Do this:
Copy the rows below again, starting at the line that contains "This screenshot has width=1456, height=825." and stopping after the line that contains "coord(1309,800)". Keep the requests, scale every coordinate in the answers by 0.8 with rounding to whole numbers (halves up), and leave out the pictures.

Material to process:
┄┄┄┄┄┄┄┄┄┄┄┄┄┄┄┄┄┄┄┄
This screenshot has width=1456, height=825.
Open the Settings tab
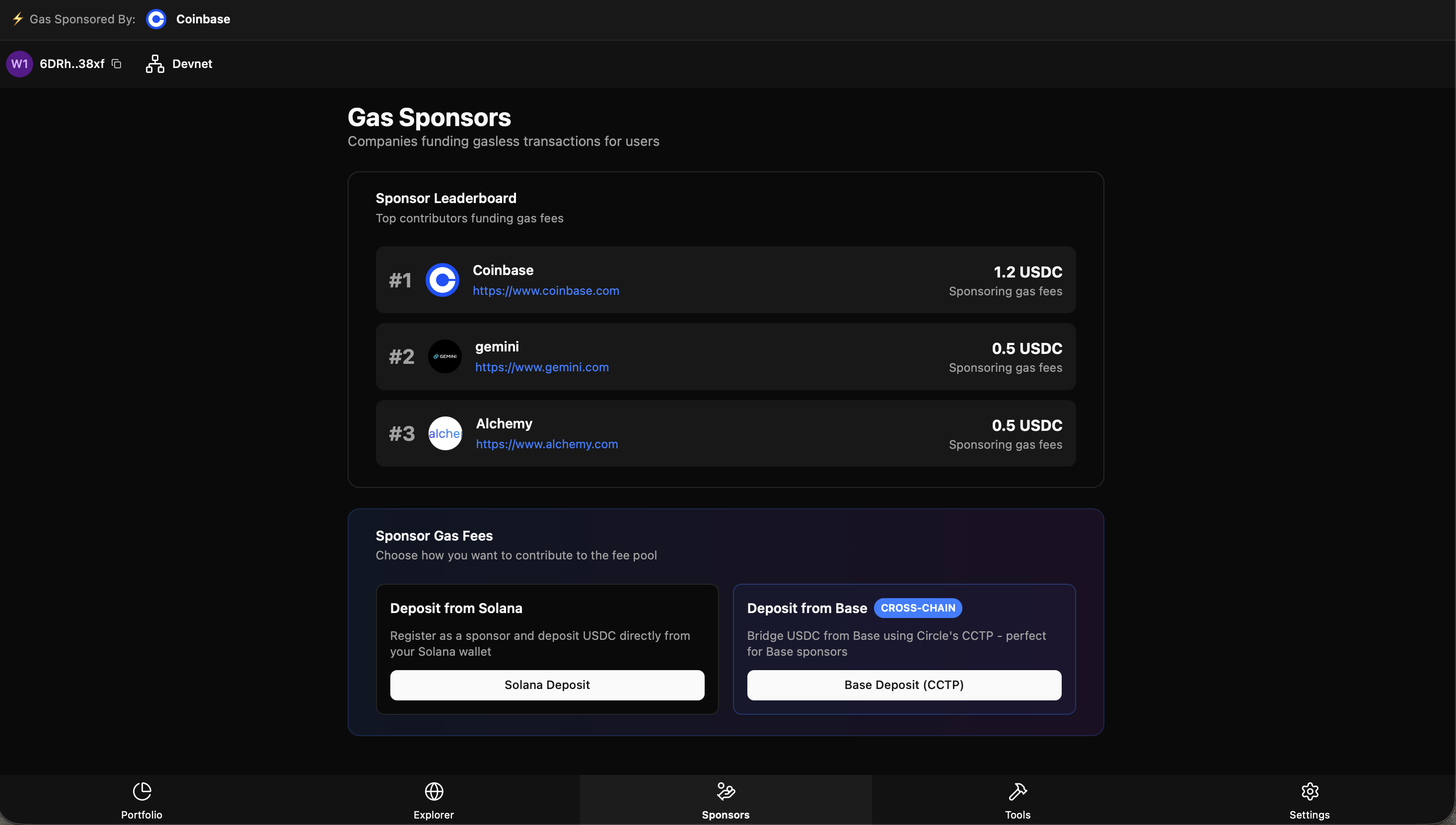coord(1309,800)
┄┄┄┄┄┄┄┄┄┄┄┄┄┄┄┄┄┄┄┄
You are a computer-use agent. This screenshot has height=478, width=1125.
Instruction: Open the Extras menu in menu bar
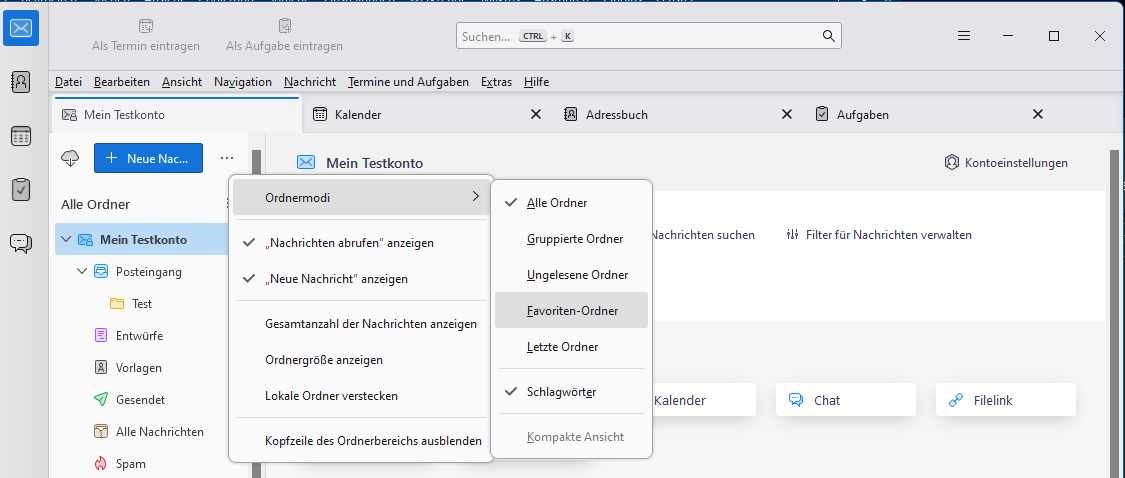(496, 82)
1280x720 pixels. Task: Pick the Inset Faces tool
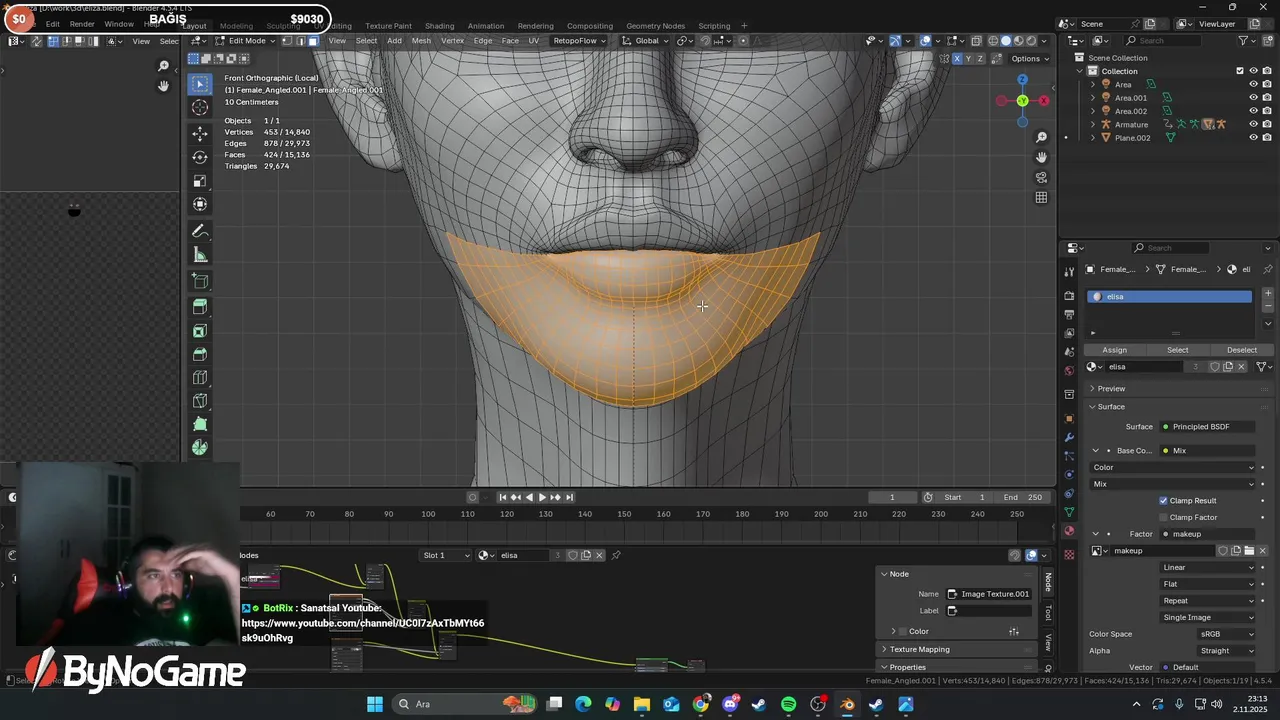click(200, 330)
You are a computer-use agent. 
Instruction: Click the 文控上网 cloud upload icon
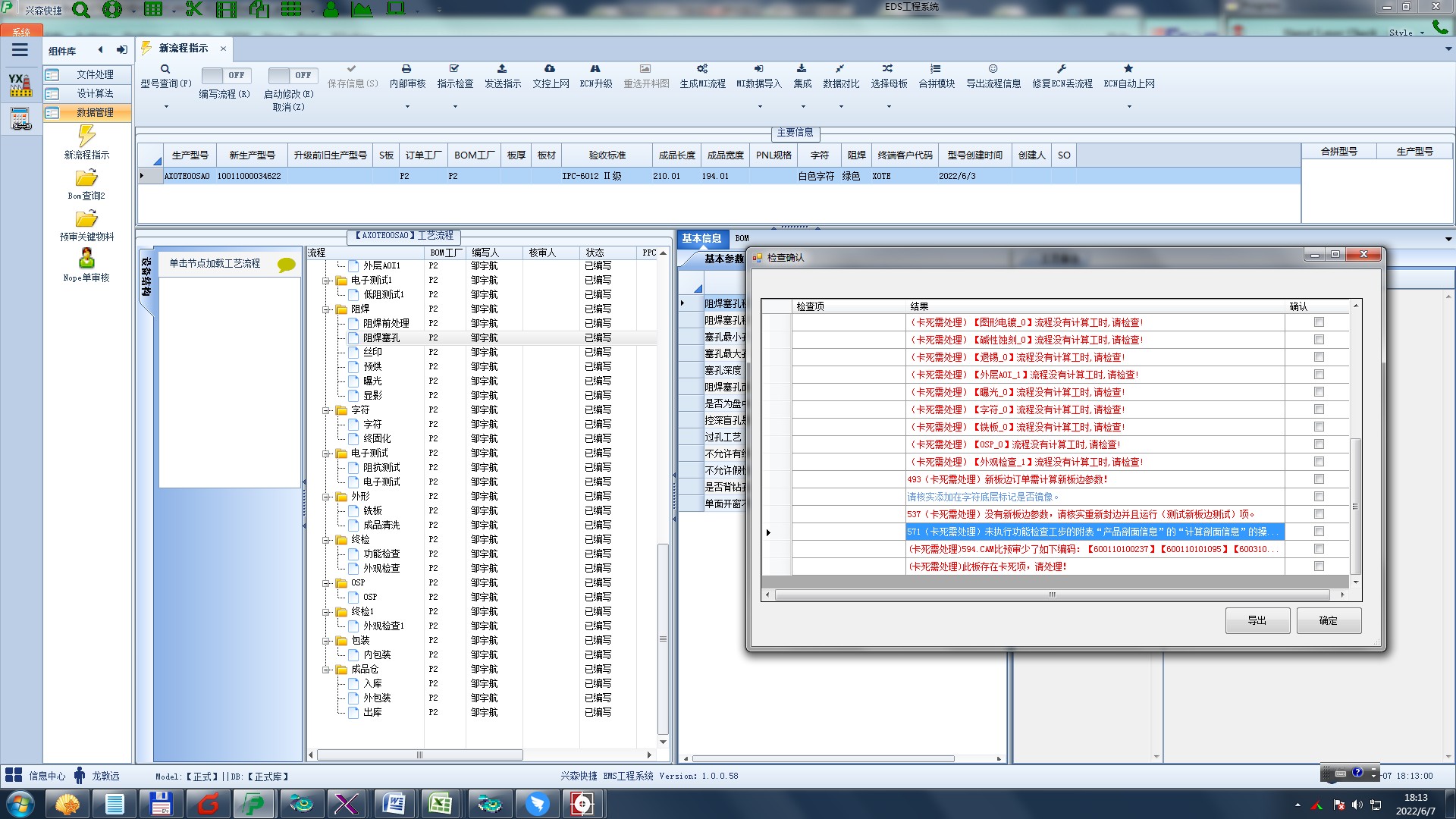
┄┄┄┄┄┄┄┄┄┄┄┄┄┄┄┄┄┄┄┄
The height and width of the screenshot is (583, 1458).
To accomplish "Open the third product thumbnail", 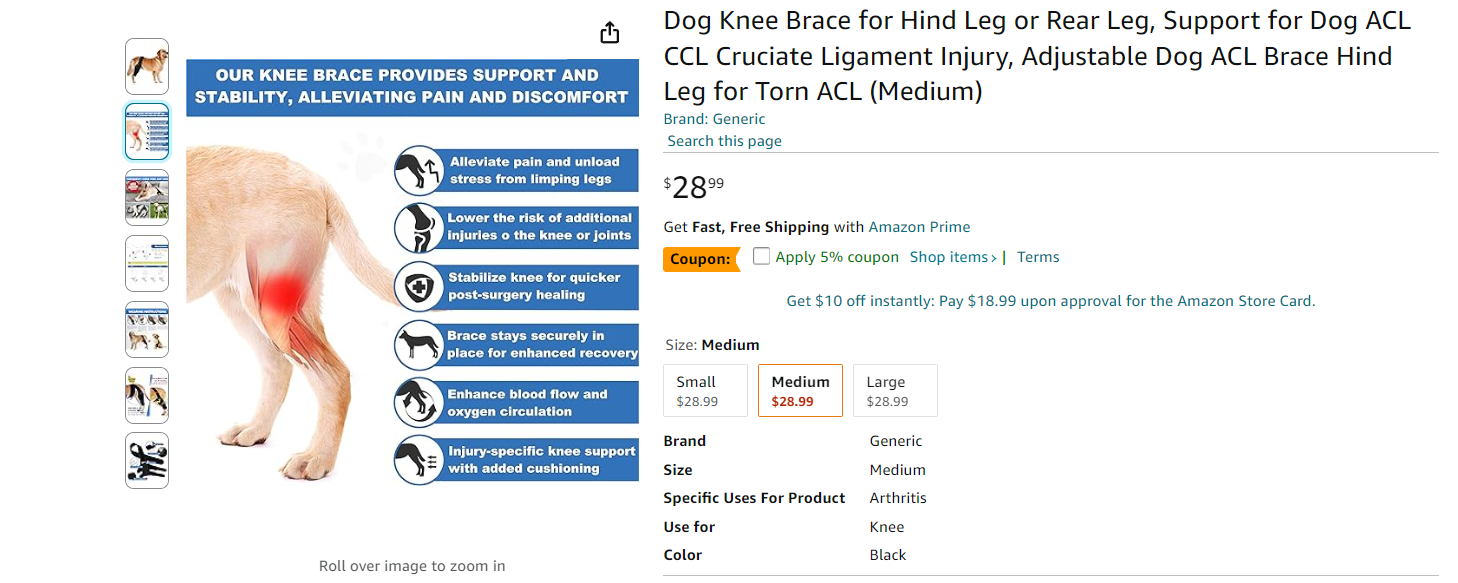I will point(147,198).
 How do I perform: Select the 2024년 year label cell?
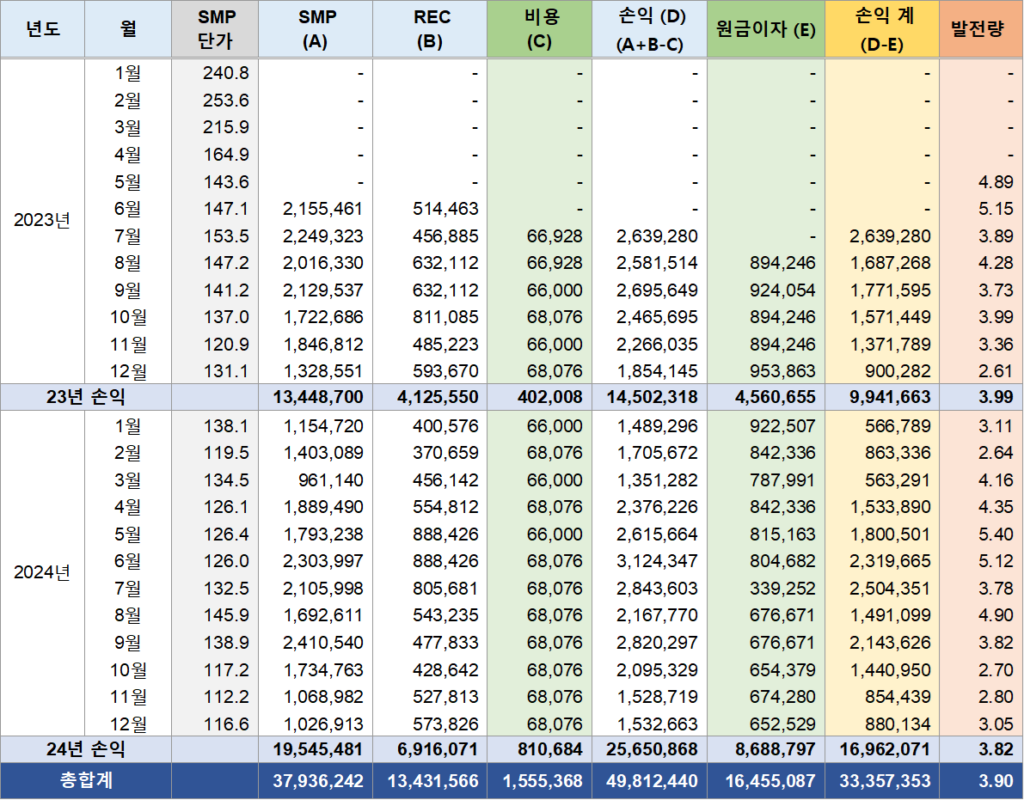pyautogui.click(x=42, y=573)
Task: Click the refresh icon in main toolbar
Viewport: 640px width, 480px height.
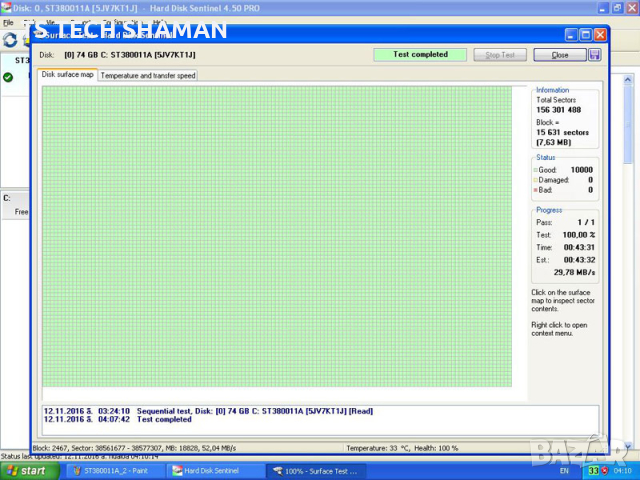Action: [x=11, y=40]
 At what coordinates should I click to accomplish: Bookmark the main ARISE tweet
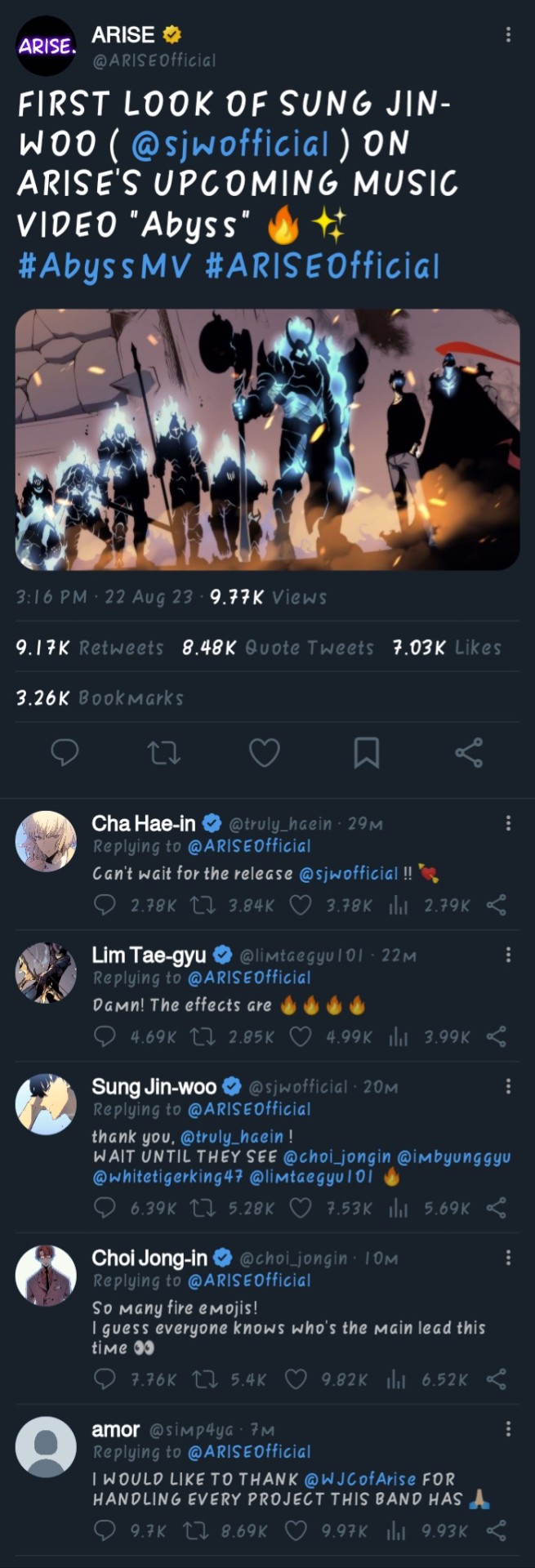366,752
┄┄┄┄┄┄┄┄┄┄┄┄┄┄┄┄┄┄┄┄
Reply:
This screenshot has width=1456, height=825.
Open the Settings tab
coord(1047,640)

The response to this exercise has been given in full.